Wildlink's Technology Blog

An occasionally updated list of informative articles.
Pulled from our internal wiki.

Oracle - Simple Pivot Query

Article Information

Article Content

Problem

You need to convert a table of rows into a table of columns. Usually associated with a join.

Example

Say you have two tables:

event_table

row_id event_type
1 Example 1
2 Example 2
3 Example 3

answer_table

row_id question_id answer
1 1 Answer 1 - 1
1 2 Answer 1 - 2
2 1 Answer 2 - 1
3 3 Answer 3 - 3

Desired result

row_id event_type answer_1 answer_2 answer_3
1 example_1 Answer 1-1 Answer 1-2
2 example_2 Answer 2-1
3 example_3 Answer 3-3

Solution

Oracle offers a very useful pivot() function, but it has some problems:

  • It deals better with aggregate numbers (sum(), max(), etc). For example counting employees in a department or count of reports generated by section.
  • It can have some weird issues if you only want to pull a subset of the results (for example you only want questions 1 and 2).
  • If you dont use it often, it is a pain to have to re-learn how best to use it everytime (especially trying to figure out how to get it to return named columns rather than 1,2 in the example above).

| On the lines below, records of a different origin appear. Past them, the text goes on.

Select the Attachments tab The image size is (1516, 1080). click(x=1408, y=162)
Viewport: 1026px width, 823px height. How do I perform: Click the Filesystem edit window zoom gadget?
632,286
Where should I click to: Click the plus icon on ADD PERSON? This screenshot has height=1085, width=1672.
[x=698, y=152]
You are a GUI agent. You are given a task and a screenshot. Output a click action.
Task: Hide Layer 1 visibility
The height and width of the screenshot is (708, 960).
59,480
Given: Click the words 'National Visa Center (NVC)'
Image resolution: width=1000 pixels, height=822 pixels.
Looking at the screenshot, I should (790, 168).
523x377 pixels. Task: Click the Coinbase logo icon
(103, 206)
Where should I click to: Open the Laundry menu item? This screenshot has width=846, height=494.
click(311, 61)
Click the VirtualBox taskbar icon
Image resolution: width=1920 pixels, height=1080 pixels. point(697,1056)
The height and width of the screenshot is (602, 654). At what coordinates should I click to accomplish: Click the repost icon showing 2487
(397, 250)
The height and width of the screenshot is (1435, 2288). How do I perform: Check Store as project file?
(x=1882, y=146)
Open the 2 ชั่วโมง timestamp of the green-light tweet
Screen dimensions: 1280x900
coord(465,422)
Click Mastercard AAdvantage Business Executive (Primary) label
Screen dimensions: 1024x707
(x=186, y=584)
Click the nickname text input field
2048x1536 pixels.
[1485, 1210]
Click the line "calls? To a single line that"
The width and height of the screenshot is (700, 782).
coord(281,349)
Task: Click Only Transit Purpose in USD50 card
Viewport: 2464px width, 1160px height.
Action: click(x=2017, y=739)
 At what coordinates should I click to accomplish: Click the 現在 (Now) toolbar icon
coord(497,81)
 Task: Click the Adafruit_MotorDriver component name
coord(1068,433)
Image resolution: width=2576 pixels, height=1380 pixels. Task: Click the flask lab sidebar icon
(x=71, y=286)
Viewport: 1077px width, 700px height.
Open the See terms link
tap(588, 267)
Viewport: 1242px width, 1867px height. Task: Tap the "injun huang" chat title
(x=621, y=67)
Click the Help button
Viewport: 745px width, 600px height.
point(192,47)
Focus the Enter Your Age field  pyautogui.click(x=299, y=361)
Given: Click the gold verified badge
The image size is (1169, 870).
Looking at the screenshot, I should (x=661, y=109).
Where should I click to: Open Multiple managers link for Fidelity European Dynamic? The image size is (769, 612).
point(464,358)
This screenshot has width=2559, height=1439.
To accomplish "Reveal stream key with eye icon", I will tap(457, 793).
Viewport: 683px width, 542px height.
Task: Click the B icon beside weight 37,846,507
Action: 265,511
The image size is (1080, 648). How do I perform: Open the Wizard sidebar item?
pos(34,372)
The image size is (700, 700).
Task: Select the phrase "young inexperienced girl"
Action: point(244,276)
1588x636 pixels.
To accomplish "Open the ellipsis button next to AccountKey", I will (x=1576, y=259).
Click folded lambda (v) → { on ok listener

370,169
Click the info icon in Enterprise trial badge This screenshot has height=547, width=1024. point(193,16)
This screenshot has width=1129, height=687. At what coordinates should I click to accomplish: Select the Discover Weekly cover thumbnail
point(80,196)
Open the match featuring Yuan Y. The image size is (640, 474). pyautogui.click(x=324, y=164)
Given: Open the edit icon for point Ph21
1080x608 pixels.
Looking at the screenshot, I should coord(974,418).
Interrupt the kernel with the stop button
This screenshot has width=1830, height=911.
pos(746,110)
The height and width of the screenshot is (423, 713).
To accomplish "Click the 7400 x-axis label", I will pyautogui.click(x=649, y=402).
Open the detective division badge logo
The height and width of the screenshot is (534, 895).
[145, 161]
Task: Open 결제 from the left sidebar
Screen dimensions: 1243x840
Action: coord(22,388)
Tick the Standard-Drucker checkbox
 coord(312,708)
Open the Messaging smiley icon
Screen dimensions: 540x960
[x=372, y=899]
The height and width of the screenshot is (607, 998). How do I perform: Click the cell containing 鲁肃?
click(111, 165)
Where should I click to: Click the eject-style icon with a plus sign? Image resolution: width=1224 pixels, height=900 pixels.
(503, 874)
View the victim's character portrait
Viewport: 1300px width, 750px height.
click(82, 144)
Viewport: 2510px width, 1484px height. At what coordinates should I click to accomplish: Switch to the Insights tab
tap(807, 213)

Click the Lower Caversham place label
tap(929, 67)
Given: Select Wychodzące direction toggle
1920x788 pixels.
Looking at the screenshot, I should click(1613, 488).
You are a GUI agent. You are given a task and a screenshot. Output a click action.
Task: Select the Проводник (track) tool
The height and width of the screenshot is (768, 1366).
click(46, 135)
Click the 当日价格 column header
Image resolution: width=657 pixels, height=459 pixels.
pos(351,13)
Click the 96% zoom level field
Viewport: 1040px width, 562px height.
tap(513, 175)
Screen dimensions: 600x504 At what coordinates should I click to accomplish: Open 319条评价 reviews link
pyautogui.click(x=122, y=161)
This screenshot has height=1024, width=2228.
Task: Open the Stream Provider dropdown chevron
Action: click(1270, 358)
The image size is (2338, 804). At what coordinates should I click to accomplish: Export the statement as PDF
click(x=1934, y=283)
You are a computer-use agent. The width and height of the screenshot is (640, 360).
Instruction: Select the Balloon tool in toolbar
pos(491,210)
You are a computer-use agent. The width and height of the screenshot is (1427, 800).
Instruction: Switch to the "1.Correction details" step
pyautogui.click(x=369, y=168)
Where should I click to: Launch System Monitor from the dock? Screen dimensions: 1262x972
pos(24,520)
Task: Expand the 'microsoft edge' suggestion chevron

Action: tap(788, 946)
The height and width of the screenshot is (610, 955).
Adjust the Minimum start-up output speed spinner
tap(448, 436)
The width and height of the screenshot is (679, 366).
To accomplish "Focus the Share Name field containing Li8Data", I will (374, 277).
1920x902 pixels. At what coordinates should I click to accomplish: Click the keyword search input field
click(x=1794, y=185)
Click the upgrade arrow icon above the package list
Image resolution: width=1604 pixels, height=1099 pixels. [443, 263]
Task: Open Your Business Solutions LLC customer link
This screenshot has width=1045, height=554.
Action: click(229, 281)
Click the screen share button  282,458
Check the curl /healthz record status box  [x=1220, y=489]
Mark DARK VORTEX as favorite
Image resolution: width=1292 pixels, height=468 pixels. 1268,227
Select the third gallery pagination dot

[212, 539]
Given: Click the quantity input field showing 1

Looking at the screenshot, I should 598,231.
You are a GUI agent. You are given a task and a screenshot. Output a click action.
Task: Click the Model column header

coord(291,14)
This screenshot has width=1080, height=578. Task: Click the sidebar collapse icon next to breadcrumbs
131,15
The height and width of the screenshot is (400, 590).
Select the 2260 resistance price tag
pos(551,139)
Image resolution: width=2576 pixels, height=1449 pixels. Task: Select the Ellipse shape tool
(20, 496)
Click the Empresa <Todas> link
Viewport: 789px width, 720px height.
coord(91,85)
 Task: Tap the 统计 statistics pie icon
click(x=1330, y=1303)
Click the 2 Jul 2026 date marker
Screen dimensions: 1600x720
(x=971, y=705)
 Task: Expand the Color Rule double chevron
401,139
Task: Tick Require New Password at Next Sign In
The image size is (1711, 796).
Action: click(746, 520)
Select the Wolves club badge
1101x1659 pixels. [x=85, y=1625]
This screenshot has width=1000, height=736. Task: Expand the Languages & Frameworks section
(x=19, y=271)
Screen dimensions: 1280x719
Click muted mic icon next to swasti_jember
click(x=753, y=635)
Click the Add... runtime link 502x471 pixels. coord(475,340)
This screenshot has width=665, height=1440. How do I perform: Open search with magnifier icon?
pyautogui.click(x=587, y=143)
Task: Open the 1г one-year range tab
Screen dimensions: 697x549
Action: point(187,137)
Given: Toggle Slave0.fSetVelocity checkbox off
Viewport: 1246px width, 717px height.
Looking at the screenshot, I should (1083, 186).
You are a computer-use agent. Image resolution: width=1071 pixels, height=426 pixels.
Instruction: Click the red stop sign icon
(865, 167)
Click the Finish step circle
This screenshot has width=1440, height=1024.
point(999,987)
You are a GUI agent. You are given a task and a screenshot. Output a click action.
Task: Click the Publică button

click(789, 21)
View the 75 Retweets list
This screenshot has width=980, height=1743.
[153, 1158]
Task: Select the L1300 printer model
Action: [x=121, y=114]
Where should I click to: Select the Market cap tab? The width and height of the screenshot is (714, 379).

A very simple way around the problem for relatively simple queries like the above is to join the two tables then use list_agg to "compress" the answer table.

    SELECT  ET.row_id, ET.event_type,
            LIST_AGG(CASE WHEN ANS.question_id = 1 THEN ANS.answer END) AS answer_1,
            LIST_AGG(CASE WHEN ANS.question_id = 2 THEN ANS.answer END) AS answer_2,
            LIST_AGG(CASE WHEN ANS.question_id = 3 THEN ANS.answer END) AS answer_3
      FROM  event_table ET
      LEFT JOIN answer_table ANS ON ET.row_id = ANS.row_id
     GROUP BY ET.row_id, ET.event_type

This method breaks down when the list of pivot columns gets big or if the tables get too large, but works well for smaller tables (thousands of rows) or when the pivot involves relatively few rows to columns.

It has the advantage that the developer can have total control over which questions are returned (in a recent example we needed only 10 rows per event out of 100 possible answers) and the names of the columns can be controlled so the rest of the code knows what to look for.